* **Brief**
Nothing but the lines below between the line holding "[button] (122, 314)" and the line holding "Wilmarth Lake (171, 9)", inclusive, should appear in the answer, each set down exactly.

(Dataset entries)
——————————
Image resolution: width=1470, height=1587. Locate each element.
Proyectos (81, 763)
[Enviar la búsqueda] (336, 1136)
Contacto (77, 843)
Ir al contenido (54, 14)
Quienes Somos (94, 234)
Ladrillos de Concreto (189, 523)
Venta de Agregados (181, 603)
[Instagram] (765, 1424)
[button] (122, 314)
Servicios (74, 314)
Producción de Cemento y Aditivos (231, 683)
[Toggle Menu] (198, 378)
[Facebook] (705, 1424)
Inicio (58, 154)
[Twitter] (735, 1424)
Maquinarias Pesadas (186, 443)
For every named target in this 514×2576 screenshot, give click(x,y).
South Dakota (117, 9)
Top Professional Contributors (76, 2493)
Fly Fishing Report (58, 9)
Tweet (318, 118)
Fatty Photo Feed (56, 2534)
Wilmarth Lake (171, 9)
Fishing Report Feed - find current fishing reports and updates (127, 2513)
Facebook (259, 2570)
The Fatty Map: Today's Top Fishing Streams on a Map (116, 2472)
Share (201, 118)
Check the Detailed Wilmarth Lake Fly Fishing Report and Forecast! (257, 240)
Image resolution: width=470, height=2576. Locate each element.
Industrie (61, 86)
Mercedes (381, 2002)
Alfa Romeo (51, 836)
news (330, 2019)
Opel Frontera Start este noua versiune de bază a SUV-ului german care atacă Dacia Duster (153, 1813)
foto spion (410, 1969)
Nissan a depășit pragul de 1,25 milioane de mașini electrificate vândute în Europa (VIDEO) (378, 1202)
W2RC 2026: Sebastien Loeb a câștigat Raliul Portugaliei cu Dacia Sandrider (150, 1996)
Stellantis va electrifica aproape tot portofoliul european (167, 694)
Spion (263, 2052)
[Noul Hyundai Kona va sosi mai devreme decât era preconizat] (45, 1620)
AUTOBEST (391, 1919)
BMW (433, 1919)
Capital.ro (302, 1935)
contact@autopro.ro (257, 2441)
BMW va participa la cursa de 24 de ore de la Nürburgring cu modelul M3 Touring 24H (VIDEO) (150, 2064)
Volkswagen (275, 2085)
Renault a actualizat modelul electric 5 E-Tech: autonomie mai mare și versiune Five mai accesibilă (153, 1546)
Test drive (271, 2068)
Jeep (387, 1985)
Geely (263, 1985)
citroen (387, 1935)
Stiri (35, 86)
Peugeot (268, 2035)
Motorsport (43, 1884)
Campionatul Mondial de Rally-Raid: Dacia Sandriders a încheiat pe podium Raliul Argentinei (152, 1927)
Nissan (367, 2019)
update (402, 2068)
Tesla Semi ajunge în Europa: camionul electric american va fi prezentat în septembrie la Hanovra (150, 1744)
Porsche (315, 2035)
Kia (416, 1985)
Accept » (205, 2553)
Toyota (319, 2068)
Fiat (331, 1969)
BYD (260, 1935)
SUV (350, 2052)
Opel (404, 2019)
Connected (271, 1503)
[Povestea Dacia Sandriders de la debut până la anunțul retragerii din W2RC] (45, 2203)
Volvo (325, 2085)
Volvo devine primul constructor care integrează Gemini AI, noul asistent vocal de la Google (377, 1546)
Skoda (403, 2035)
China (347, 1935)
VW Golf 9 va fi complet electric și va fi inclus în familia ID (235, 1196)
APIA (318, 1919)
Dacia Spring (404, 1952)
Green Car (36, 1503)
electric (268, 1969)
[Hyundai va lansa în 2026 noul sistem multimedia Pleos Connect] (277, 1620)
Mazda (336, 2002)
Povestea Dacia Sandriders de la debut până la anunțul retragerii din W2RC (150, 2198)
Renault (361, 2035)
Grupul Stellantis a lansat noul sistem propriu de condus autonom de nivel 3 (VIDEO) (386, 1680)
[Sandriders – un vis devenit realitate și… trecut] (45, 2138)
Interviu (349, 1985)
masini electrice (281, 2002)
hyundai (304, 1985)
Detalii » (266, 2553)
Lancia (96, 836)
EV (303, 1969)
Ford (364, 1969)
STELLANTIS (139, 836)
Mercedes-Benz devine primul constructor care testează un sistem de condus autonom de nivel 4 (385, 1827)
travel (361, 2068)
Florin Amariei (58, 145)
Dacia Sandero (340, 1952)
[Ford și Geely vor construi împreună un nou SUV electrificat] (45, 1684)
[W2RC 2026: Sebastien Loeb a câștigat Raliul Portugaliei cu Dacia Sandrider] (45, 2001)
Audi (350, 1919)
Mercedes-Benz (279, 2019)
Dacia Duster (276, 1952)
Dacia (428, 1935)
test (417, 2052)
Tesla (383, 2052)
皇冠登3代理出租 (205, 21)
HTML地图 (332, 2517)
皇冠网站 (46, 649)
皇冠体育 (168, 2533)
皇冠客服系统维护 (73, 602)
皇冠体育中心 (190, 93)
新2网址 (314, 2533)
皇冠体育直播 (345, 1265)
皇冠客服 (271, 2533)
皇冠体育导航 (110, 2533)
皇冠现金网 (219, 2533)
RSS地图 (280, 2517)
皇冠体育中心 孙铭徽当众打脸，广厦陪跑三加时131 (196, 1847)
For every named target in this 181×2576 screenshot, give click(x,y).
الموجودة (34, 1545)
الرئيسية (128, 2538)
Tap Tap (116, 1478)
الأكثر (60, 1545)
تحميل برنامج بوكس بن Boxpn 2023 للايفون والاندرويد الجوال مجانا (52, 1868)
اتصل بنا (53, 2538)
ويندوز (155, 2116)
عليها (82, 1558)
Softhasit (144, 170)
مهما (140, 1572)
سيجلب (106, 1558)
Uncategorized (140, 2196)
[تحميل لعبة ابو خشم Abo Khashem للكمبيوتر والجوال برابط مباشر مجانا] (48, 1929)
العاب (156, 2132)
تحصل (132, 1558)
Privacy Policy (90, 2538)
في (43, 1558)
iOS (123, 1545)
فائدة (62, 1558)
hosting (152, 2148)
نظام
——————————
* **Result below**
[button] (122, 314)
Servicios (74, 314)
Producción de Cemento y Aditivos (231, 683)
[Toggle Menu] (198, 378)
[Facebook] (705, 1424)
Inicio (58, 154)
[Twitter] (735, 1424)
Maquinarias Pesadas (186, 443)
For every named target in this 514×2576 screenshot, give click(x,y).
South Dakota (117, 9)
Top Professional Contributors (76, 2493)
Fly Fishing Report (58, 9)
Tweet (318, 118)
Fatty Photo Feed (56, 2534)
Wilmarth Lake (171, 9)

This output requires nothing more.